_Task item_
Please show all lines of the records that include "computer".

BEGIN Data records

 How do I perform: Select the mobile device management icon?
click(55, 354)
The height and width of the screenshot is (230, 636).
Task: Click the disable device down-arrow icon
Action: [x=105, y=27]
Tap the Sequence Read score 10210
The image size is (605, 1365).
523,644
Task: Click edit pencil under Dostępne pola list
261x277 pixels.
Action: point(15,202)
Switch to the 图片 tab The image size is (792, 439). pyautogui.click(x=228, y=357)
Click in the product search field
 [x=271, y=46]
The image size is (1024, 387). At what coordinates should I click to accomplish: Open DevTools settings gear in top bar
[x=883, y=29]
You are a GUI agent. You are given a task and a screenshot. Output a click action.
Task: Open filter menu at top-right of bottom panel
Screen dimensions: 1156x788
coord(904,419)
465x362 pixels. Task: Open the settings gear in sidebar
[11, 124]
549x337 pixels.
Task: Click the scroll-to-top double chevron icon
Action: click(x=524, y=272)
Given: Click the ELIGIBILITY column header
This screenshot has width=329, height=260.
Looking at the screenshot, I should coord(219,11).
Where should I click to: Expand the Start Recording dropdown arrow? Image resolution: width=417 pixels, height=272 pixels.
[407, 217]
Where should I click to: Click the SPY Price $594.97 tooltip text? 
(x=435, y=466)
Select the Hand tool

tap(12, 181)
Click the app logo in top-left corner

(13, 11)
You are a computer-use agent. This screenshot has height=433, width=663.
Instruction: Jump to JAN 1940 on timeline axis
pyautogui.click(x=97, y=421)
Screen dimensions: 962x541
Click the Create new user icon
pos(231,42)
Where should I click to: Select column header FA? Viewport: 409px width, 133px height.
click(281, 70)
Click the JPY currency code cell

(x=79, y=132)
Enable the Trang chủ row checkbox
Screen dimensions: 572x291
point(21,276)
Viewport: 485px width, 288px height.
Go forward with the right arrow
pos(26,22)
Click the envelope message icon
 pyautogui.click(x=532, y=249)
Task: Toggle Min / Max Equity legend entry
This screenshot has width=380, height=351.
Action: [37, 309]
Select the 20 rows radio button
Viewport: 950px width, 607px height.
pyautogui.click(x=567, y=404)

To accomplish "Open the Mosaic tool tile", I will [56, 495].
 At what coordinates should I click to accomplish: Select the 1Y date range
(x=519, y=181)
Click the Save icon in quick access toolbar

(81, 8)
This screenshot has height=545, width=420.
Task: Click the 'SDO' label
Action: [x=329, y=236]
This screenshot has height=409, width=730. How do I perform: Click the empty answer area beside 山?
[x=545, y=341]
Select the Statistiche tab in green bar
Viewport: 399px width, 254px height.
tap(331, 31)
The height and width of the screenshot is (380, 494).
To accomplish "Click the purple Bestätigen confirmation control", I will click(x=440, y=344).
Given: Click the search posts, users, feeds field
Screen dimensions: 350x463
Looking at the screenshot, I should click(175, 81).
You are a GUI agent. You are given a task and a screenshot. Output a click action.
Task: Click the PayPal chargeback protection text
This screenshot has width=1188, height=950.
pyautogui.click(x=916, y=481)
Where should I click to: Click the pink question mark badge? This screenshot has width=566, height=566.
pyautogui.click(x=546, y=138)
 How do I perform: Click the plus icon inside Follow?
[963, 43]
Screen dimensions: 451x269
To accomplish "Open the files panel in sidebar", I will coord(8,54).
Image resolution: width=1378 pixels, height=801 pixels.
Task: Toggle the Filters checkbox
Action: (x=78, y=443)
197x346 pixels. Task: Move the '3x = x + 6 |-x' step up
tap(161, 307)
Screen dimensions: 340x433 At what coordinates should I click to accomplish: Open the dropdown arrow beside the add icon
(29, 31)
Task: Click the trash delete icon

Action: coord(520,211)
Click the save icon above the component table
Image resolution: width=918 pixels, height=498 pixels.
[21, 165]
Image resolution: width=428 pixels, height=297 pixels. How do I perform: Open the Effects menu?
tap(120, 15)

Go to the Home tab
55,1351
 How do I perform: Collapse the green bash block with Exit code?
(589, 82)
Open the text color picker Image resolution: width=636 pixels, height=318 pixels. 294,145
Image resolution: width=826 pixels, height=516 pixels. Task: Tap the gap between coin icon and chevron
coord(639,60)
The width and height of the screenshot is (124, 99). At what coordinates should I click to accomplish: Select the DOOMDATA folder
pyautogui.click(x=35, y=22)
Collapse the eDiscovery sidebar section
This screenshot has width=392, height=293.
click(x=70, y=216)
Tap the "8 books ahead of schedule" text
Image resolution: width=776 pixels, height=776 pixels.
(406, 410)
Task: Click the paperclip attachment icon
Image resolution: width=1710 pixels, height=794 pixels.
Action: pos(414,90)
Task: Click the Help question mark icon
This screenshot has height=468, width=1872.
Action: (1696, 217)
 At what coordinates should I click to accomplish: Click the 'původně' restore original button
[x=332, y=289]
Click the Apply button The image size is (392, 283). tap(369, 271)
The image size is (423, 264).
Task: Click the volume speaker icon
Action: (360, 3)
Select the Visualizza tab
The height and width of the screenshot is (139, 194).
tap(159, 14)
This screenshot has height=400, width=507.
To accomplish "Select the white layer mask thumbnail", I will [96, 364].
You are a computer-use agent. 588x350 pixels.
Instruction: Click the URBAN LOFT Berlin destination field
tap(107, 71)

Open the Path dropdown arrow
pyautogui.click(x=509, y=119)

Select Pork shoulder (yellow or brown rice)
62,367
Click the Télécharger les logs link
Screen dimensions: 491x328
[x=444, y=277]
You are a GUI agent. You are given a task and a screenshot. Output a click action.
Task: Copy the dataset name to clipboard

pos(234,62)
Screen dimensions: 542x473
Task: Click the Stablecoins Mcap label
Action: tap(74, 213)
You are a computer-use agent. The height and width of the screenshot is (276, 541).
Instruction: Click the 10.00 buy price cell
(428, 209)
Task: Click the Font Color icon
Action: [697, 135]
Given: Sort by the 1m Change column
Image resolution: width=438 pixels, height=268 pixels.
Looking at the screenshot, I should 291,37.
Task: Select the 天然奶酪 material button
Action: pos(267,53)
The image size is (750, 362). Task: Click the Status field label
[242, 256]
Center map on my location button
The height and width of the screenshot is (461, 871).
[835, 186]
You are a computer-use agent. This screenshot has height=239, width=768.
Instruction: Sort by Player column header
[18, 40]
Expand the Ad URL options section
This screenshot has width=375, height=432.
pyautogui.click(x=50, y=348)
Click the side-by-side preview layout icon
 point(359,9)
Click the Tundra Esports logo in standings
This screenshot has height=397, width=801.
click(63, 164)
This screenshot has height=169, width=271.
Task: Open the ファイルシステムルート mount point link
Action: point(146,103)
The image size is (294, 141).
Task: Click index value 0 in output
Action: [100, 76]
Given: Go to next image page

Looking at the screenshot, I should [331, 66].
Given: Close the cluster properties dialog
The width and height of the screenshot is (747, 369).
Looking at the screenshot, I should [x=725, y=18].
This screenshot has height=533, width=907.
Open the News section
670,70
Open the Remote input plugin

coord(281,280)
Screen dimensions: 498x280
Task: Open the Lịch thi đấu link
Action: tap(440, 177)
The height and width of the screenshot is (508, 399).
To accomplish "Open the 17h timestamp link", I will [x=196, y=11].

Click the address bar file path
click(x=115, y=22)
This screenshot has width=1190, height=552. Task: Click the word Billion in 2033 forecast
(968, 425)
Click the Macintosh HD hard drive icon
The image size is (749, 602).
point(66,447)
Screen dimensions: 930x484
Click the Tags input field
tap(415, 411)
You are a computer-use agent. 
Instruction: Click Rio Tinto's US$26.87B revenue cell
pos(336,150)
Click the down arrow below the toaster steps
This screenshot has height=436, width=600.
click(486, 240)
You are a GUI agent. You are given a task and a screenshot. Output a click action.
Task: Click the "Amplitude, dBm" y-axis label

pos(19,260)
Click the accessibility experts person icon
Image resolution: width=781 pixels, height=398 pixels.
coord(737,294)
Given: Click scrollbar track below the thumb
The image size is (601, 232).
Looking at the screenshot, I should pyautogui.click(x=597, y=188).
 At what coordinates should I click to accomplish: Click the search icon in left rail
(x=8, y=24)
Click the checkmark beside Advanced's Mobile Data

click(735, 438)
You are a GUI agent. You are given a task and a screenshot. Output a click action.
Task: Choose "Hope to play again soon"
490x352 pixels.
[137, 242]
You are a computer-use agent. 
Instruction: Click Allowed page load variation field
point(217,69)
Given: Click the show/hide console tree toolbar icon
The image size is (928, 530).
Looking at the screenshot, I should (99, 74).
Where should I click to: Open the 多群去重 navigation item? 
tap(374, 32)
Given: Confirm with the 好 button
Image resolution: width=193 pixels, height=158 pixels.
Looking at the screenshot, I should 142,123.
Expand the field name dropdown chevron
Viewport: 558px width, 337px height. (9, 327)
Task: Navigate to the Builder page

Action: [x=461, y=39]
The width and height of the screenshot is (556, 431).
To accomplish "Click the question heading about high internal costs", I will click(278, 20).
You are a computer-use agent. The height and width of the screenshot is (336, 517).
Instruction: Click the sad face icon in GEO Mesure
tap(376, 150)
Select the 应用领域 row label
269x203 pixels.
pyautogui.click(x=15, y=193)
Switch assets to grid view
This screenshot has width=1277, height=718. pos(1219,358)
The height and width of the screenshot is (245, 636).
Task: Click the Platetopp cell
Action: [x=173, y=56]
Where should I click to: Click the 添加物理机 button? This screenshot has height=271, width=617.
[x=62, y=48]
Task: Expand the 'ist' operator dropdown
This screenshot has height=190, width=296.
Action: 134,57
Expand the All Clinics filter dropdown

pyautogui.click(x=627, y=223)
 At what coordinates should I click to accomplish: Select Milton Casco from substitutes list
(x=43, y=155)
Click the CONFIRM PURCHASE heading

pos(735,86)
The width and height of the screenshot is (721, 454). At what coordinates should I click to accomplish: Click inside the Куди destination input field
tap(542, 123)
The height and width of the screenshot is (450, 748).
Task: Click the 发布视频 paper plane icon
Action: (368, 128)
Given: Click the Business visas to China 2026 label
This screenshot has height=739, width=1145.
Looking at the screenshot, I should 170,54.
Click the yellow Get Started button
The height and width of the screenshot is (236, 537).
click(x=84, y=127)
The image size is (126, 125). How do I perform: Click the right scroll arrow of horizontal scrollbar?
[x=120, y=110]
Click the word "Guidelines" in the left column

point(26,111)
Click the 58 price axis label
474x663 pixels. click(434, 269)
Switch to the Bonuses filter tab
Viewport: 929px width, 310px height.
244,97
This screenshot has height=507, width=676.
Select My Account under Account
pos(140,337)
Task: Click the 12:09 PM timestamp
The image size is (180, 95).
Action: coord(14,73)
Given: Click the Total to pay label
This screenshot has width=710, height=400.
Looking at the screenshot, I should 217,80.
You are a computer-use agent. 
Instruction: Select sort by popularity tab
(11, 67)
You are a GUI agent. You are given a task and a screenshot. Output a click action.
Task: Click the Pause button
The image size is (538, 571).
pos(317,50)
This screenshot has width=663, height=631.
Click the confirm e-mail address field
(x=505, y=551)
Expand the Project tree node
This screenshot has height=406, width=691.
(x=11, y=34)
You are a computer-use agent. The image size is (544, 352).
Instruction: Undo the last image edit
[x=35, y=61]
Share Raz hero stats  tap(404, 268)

END Data records

_Exercise response_
You are a computer-use agent. This screenshot has height=433, width=663.
You are a computer-use agent. 588x350 pixels.
You are a computer-use agent. The height and width of the screenshot is (276, 541).
You are a computer-use agent. This screenshot has height=239, width=768.
You are a computer-use agent. 
You are a computer-use agent. 
You are a computer-use agent. The height and width of the screenshot is (336, 517).
You are a computer-use agent. 
You are a computer-use agent. The image size is (544, 352).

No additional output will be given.